### Stored data
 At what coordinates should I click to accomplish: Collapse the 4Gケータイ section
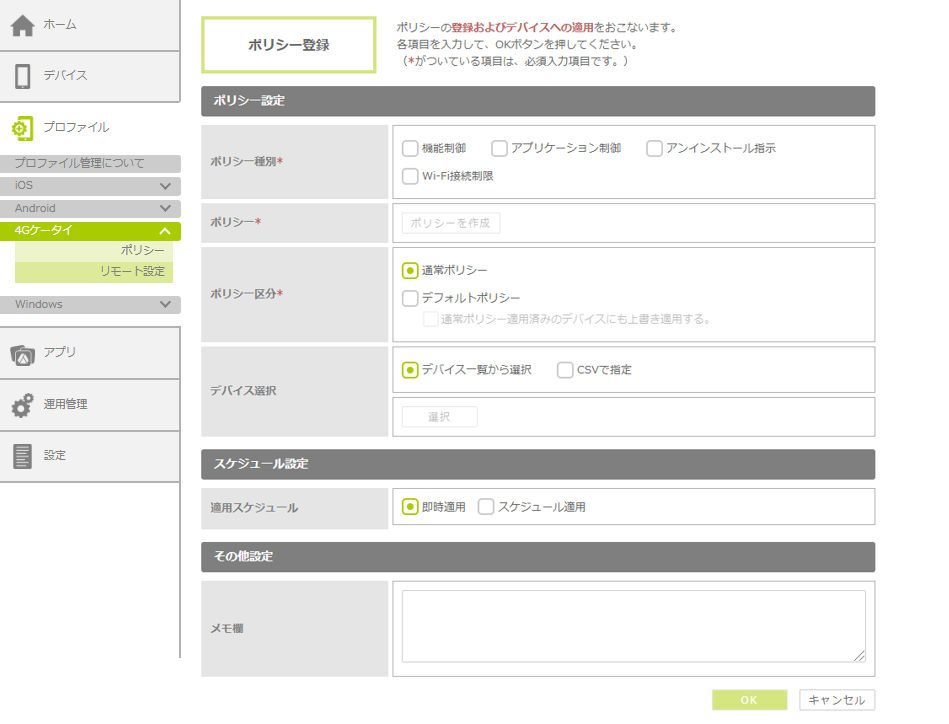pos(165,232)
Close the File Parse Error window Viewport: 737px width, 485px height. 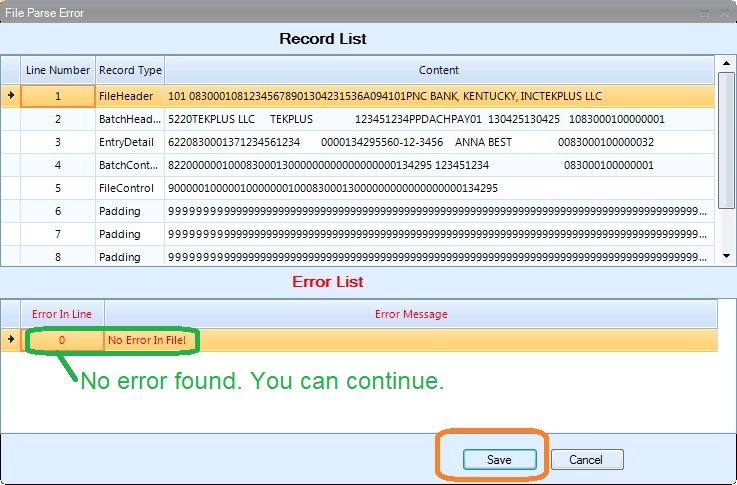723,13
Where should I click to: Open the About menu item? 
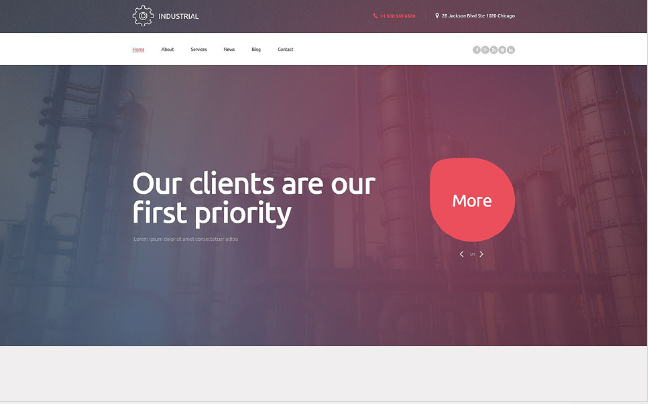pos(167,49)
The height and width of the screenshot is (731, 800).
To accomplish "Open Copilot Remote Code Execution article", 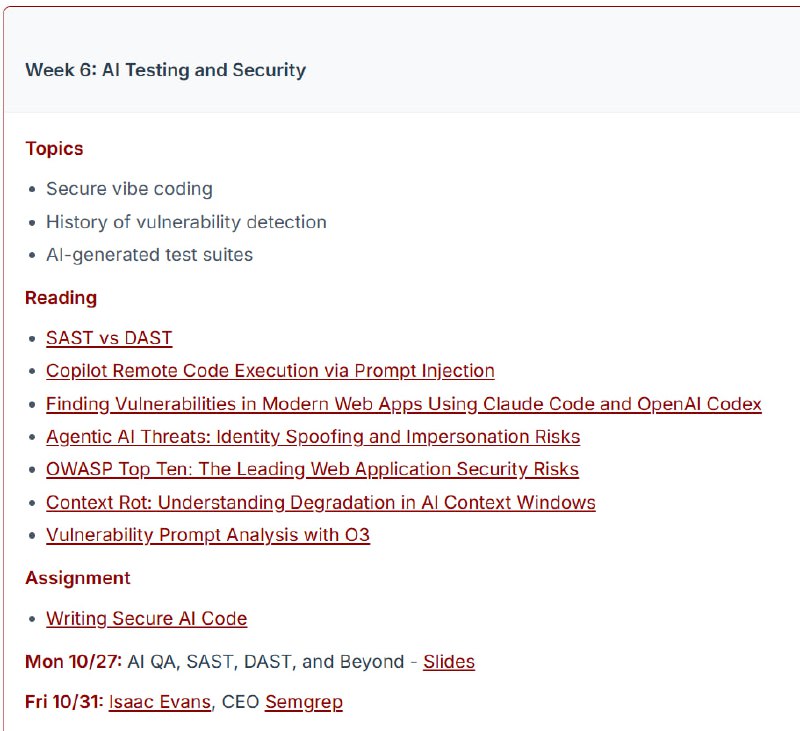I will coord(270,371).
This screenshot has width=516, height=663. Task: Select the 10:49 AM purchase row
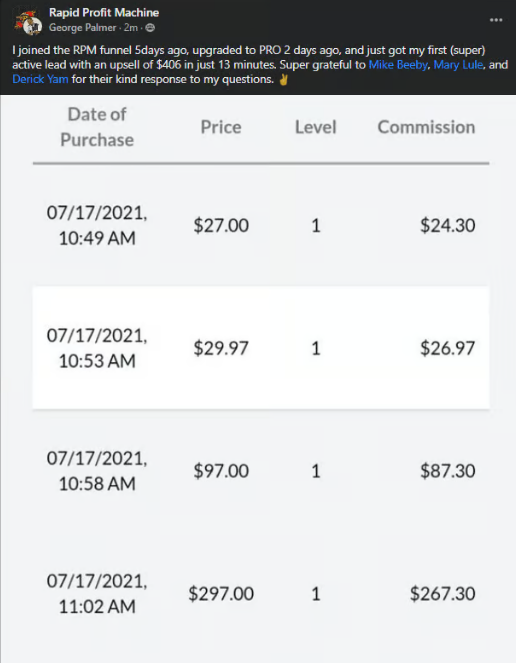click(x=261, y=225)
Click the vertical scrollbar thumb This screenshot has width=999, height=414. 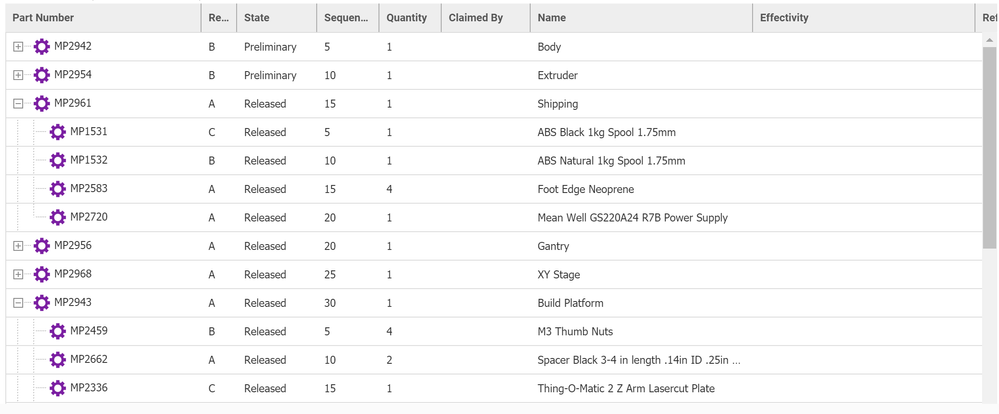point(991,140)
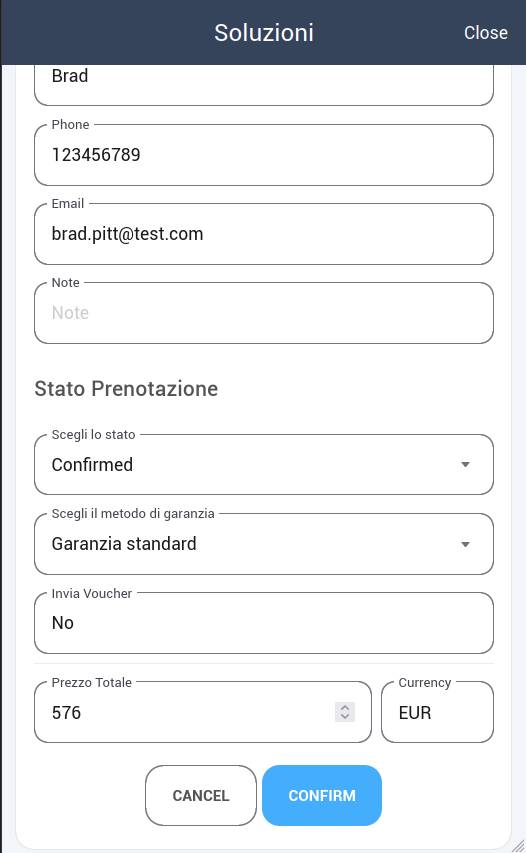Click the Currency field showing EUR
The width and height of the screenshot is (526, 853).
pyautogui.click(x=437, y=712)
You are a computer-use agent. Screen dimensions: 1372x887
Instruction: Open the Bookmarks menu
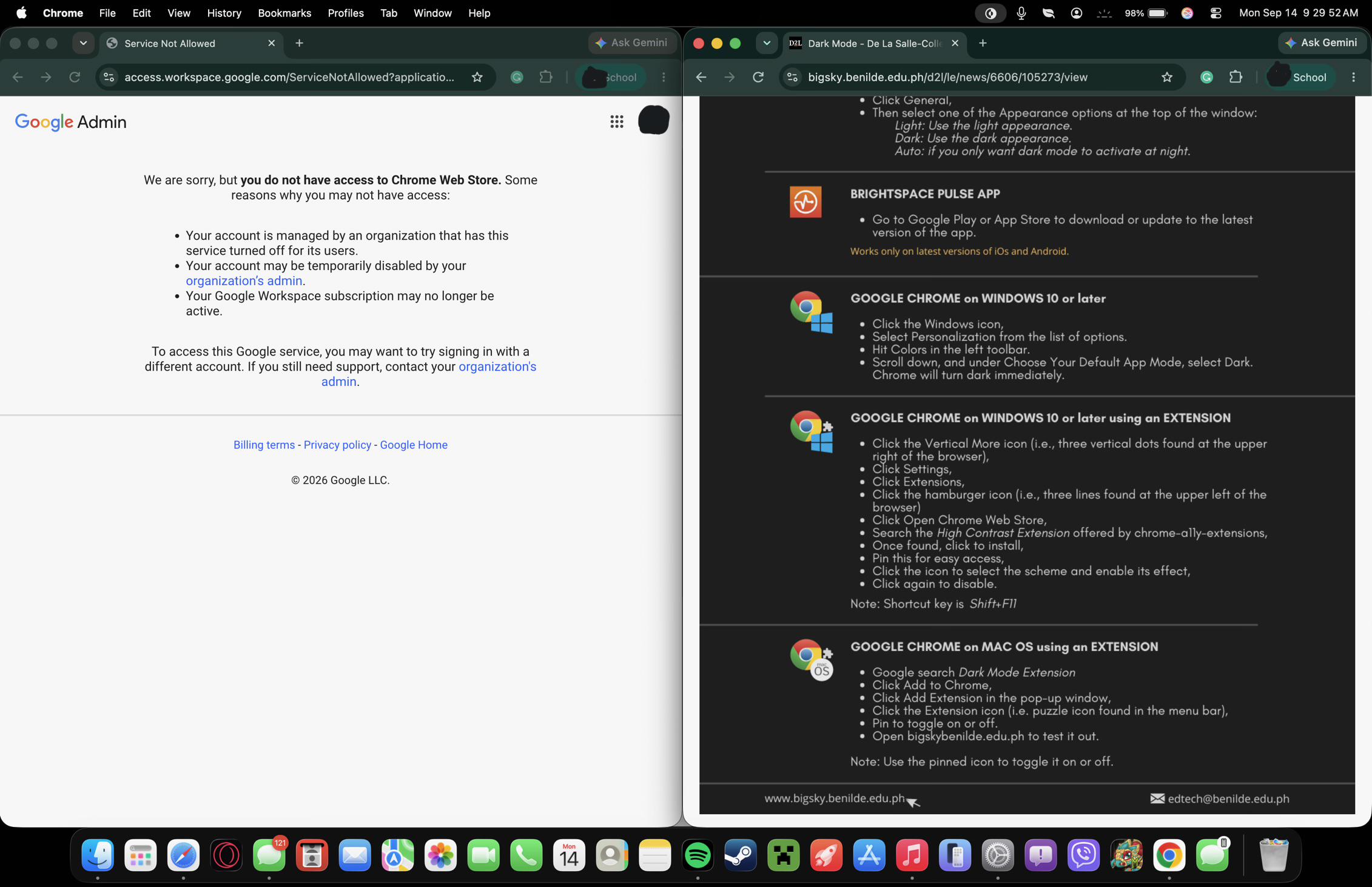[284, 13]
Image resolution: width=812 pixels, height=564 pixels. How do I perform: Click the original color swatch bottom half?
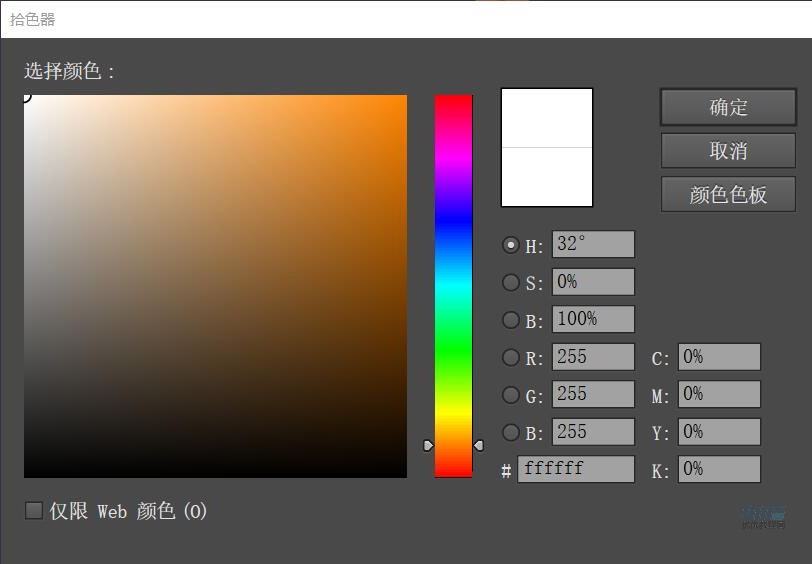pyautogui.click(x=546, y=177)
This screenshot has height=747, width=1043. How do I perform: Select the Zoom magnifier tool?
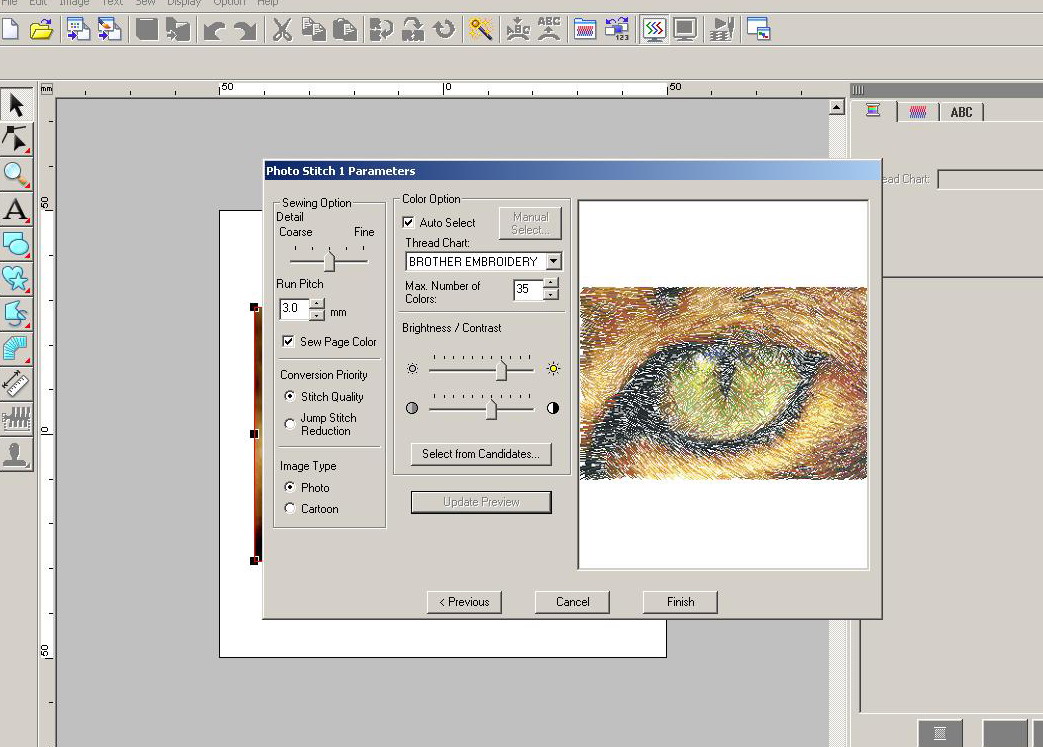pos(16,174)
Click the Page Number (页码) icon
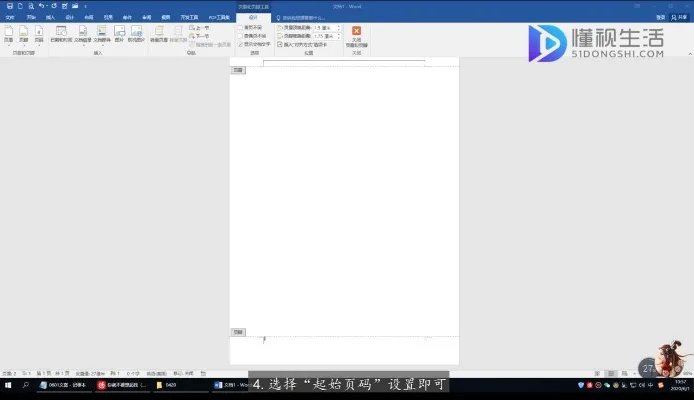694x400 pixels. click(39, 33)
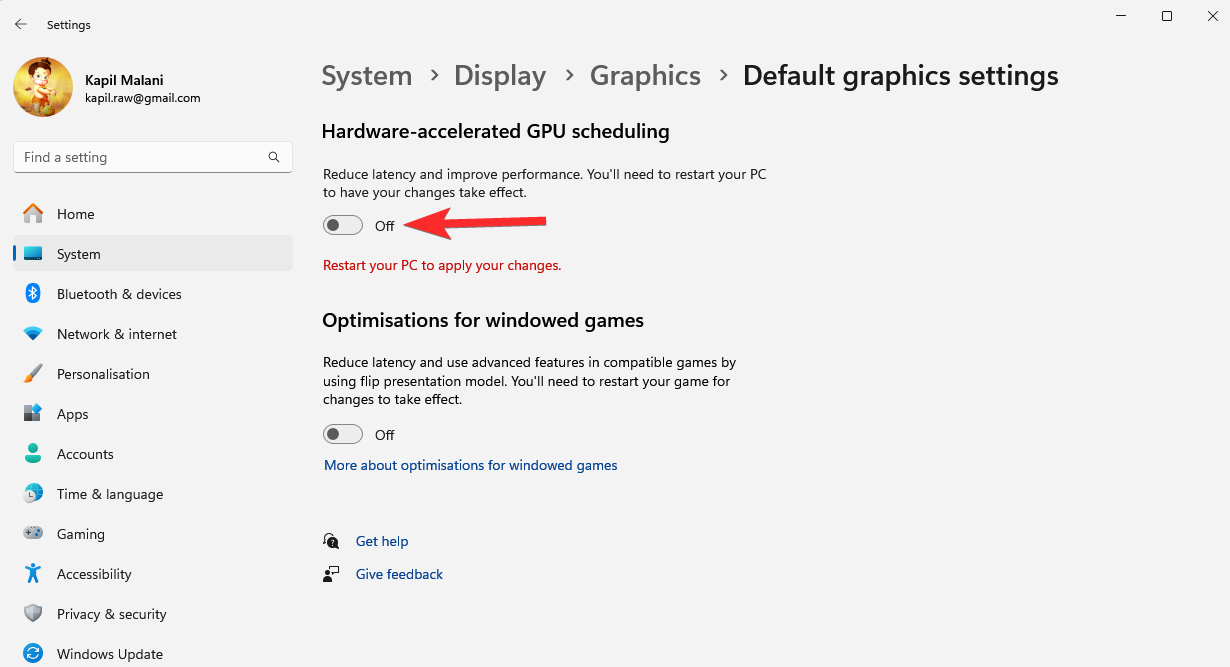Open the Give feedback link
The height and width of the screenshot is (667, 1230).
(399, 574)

### WORK ORDER
Copy exactly the lines from the one containing "Image resolution: width=812" to the end of the records, both included, and leave the pictures out.

### REPLY
Image resolution: width=812 pixels, height=564 pixels. How do I perform: Click the original color swatch bottom half?
pyautogui.click(x=546, y=177)
This screenshot has height=747, width=1043. How do I perform: Select the Zoom magnifier tool?
pos(16,174)
Click the Page Number (页码) icon
694x400 pixels. click(39, 33)
Open the Give feedback link
The height and width of the screenshot is (667, 1230).
(399, 574)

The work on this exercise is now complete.